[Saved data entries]
——————

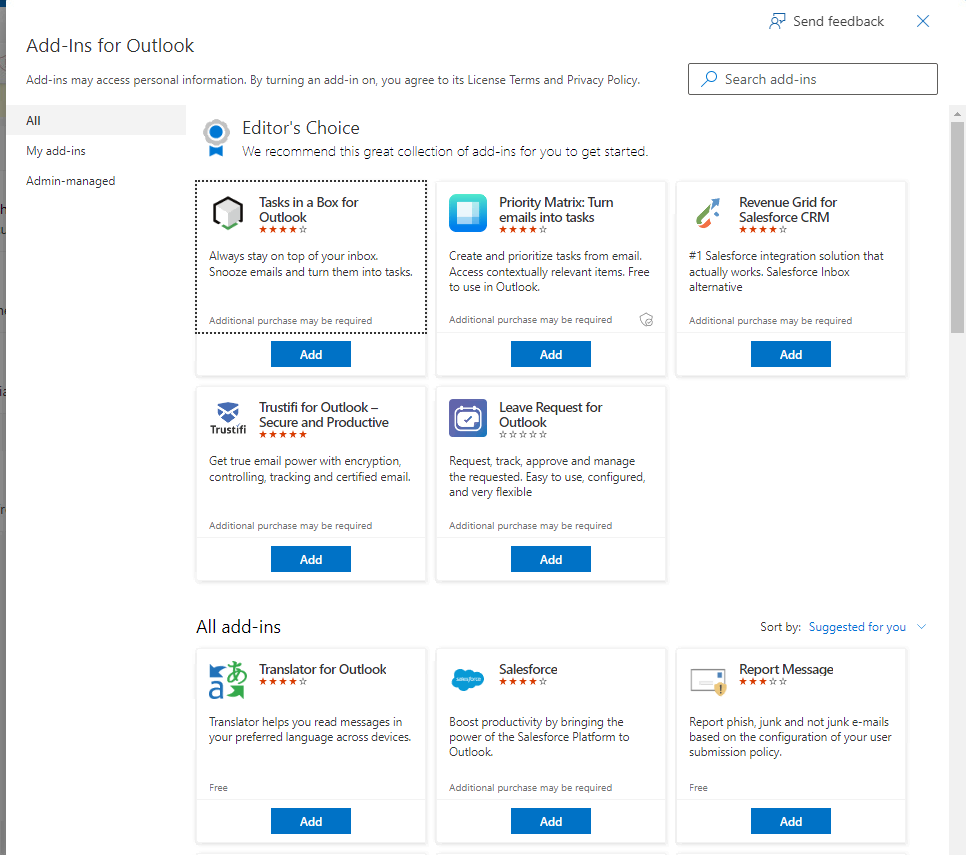Open the Sort by Suggested for you dropdown
The image size is (966, 855).
pos(857,627)
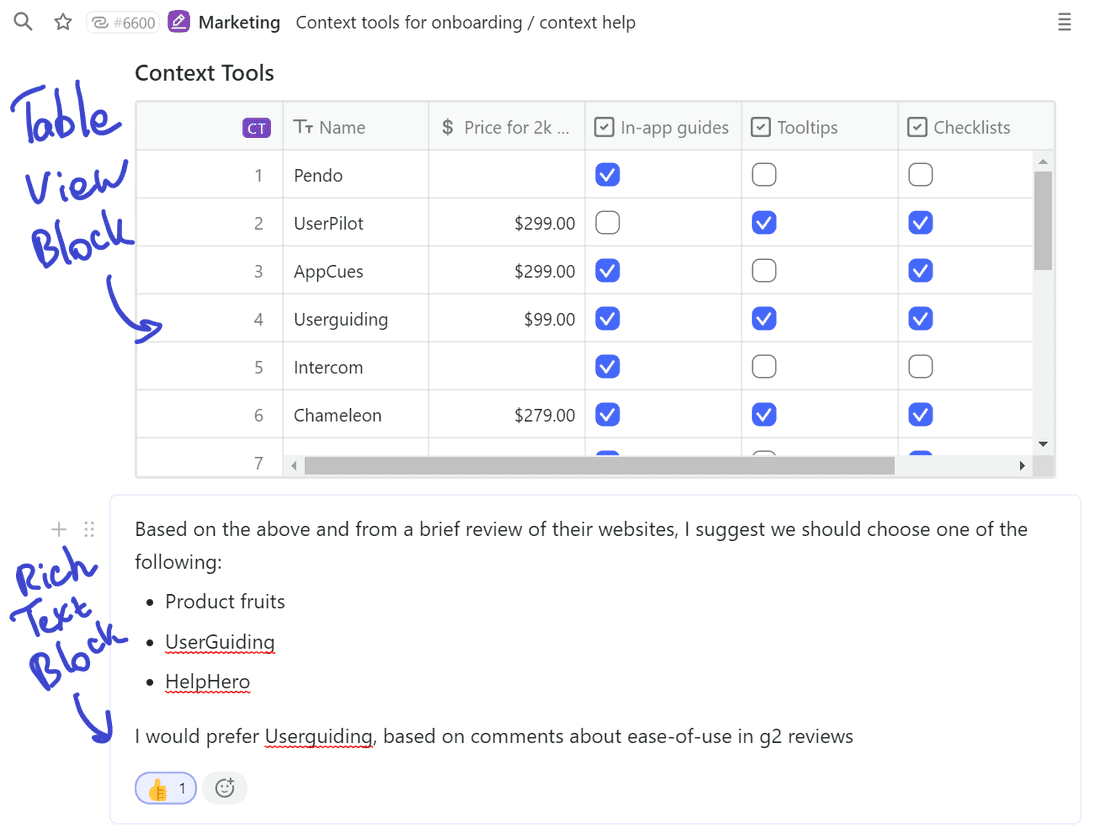Add a reaction with the smiley icon
Screen dimensions: 1100x838
(224, 788)
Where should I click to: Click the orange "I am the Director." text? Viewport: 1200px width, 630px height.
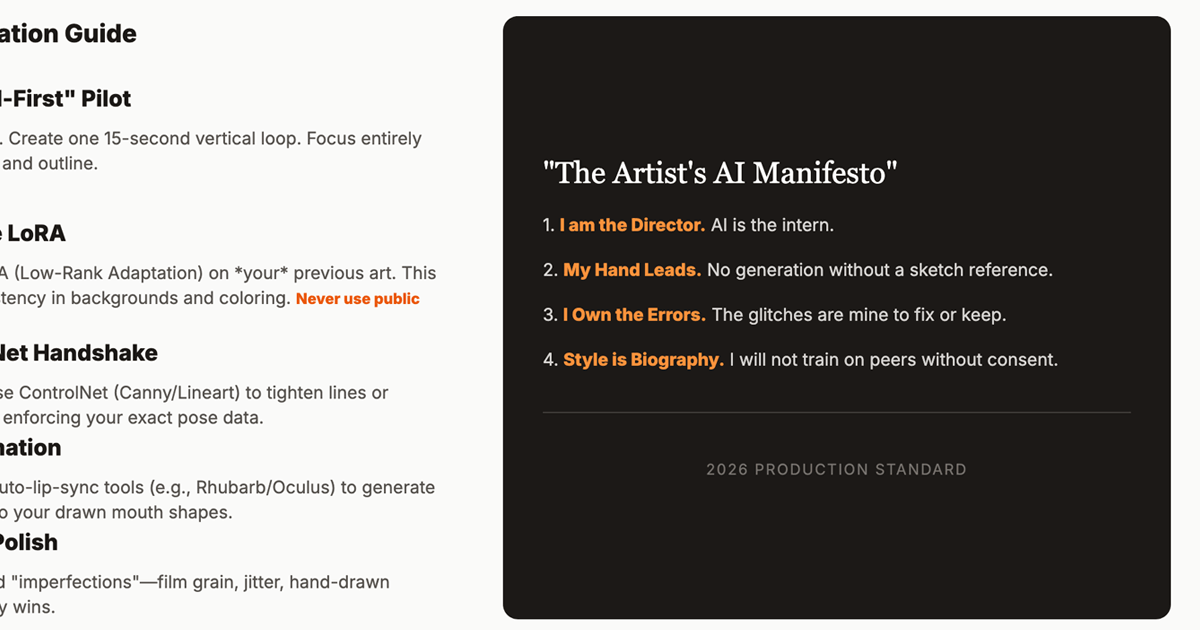coord(632,225)
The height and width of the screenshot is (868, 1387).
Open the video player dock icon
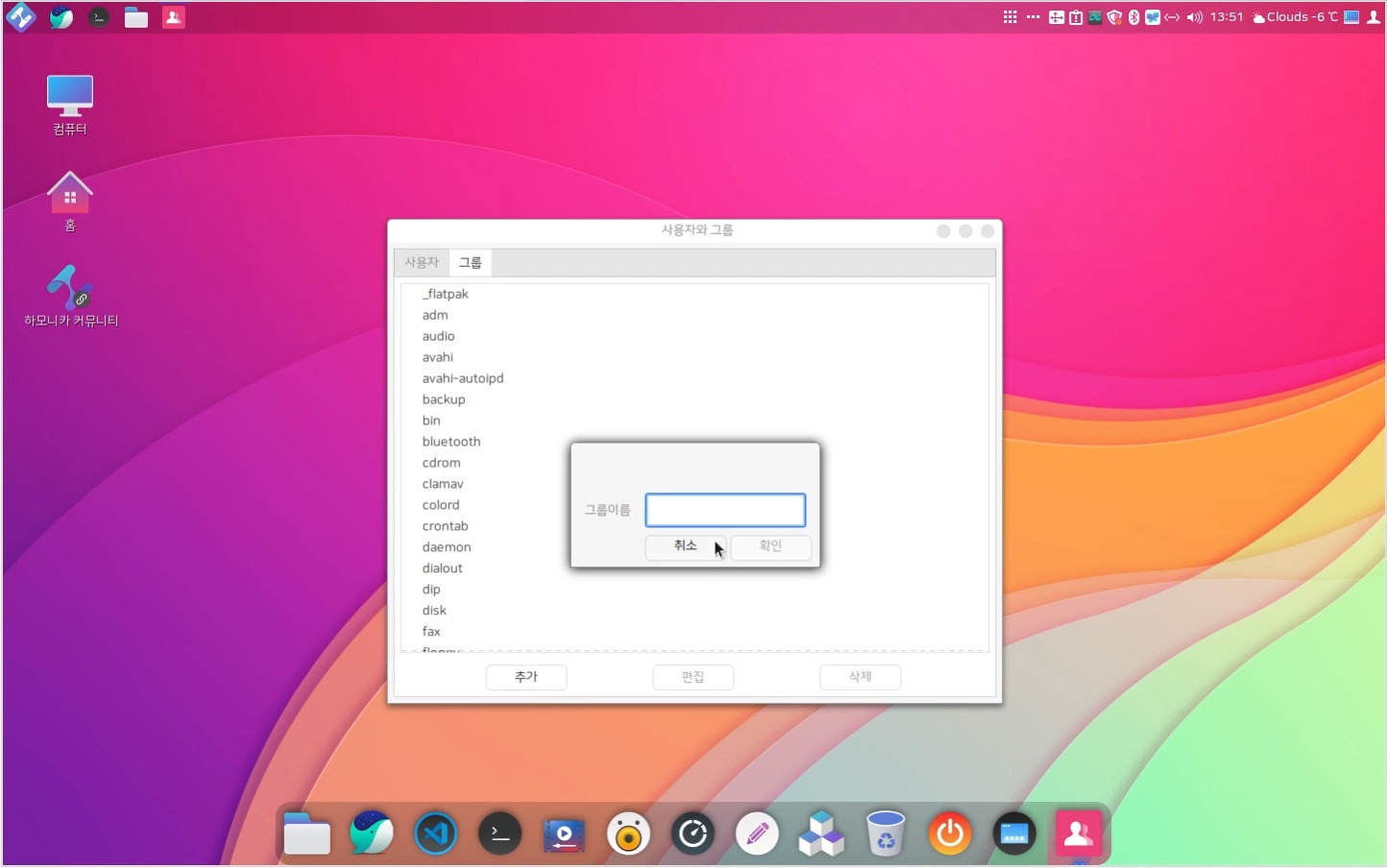[x=564, y=833]
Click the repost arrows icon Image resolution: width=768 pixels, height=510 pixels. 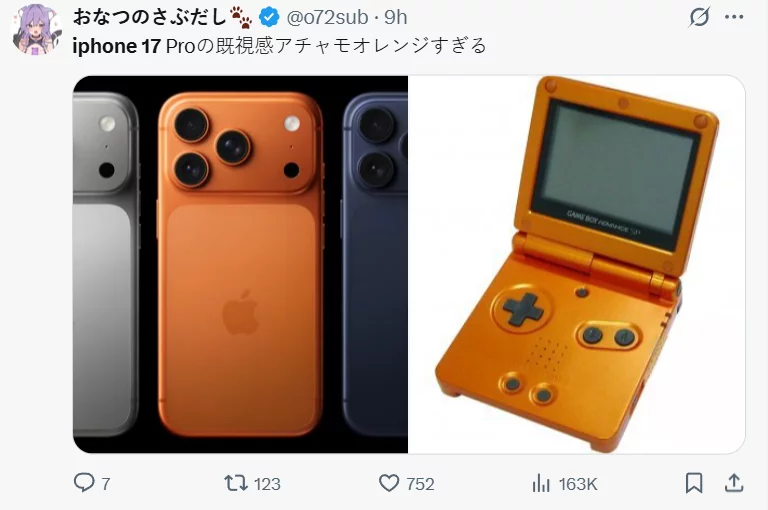pyautogui.click(x=236, y=483)
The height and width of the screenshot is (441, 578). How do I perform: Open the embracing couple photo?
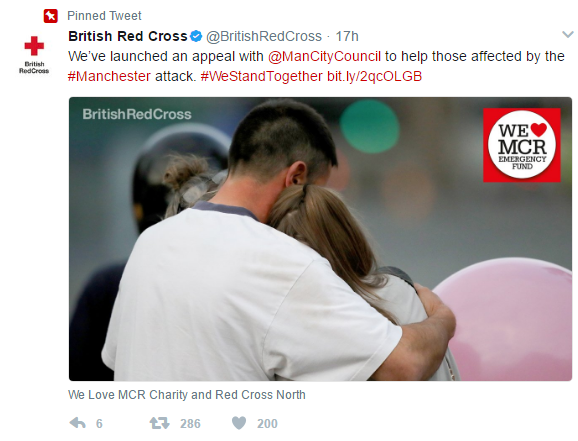point(320,239)
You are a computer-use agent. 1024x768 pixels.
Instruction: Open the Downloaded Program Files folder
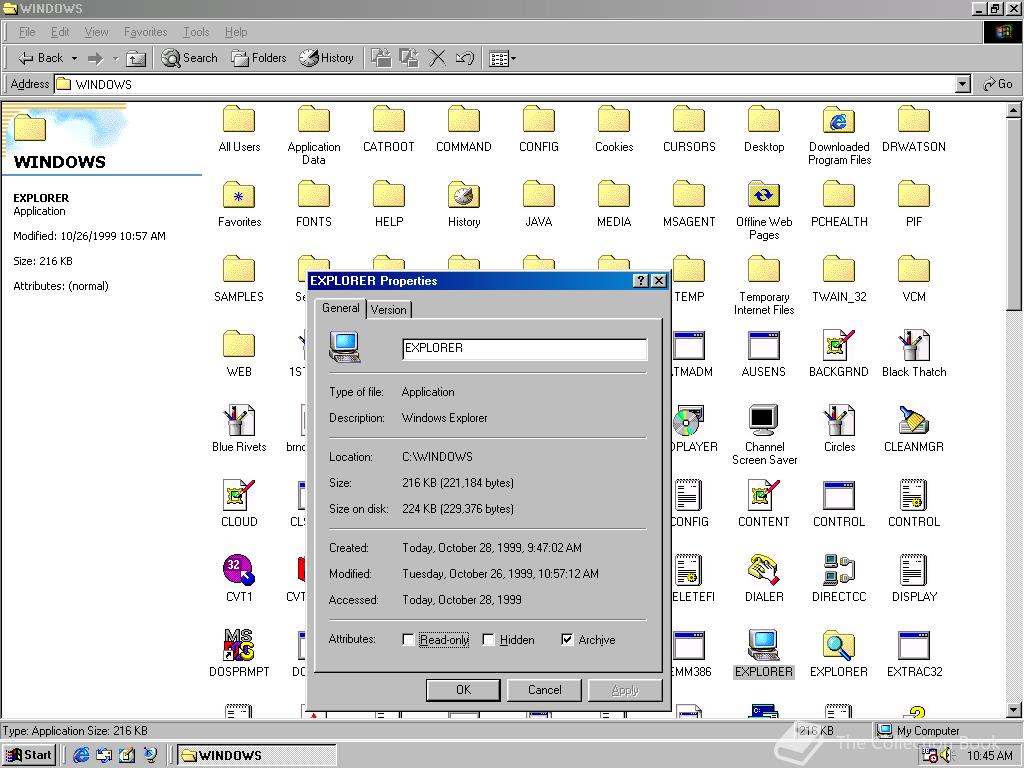pyautogui.click(x=839, y=121)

——————

### Task instructions
Could you reproduce exactly, and only, the lines from the one containing "You are a computer-use" through the end of the records above, both included, while leaving out the pictures?

### Output
You are a computer-use agent. 1024x768 pixels.
Instruction: Open the Downloaded Program Files folder
pyautogui.click(x=839, y=121)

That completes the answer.